**What to do:** Return all the lines below in which the string "computer" appears.

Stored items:
· · · ·

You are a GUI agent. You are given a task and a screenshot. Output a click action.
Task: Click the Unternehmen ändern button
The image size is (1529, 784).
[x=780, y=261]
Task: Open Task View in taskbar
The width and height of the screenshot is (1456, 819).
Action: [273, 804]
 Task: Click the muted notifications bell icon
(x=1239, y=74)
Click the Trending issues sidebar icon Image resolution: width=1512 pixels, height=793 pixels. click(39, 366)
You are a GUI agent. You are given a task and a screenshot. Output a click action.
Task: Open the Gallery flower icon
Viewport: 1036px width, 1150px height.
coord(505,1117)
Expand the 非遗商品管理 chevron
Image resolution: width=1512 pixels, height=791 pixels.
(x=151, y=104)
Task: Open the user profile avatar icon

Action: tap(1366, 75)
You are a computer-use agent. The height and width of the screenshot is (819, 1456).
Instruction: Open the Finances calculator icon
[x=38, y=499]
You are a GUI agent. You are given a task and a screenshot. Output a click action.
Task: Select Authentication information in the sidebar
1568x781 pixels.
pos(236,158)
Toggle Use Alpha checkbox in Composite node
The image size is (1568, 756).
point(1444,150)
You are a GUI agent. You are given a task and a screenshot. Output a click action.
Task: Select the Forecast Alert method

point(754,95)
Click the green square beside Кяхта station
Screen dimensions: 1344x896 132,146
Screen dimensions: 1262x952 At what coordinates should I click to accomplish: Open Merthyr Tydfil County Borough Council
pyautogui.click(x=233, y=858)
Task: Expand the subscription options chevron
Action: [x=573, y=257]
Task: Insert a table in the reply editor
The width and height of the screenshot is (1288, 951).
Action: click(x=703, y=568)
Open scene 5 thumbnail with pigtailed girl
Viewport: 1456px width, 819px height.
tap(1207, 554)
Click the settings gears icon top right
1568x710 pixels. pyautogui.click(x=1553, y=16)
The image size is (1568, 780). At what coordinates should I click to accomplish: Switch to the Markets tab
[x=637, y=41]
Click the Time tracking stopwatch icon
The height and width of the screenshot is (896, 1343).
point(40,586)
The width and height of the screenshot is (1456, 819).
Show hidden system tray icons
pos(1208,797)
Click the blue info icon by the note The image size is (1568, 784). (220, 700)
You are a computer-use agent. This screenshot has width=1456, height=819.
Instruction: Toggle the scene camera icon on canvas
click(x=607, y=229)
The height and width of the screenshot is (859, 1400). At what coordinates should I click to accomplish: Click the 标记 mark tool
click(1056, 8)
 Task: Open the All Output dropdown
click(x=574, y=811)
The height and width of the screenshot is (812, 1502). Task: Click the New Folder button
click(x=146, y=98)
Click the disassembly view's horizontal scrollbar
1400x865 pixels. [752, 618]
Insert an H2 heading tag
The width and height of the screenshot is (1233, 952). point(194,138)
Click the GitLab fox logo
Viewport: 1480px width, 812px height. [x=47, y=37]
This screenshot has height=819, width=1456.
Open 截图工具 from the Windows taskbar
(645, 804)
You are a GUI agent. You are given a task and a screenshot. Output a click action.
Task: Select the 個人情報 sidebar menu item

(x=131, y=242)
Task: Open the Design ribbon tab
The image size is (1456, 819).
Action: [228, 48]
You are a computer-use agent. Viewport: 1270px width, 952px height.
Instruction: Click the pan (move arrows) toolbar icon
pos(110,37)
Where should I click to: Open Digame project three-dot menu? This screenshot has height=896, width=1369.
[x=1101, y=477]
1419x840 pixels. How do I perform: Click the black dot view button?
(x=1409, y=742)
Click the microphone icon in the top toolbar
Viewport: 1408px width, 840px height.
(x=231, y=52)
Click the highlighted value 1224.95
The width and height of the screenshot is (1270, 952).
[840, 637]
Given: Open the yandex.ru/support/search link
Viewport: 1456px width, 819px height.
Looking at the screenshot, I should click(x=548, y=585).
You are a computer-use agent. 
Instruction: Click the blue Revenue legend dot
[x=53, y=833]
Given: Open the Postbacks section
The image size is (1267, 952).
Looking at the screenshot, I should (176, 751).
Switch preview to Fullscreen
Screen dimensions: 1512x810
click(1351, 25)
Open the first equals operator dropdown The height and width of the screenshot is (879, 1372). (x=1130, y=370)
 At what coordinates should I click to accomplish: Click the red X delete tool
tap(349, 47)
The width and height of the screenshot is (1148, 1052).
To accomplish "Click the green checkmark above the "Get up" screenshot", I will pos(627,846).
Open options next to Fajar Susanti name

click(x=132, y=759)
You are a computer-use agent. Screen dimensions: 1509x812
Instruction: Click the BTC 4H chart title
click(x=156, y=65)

· · · ·

**Response to this task:**
You are a computer-use agent. The height and width of the screenshot is (819, 1456).
You are a computer-use agent. This screenshot has width=1456, height=819.
You are a computer-use agent. Viewport: 1270px width, 952px height.
You are a computer-use agent. 
You are a computer-use agent. Screen dimensions: 1509x812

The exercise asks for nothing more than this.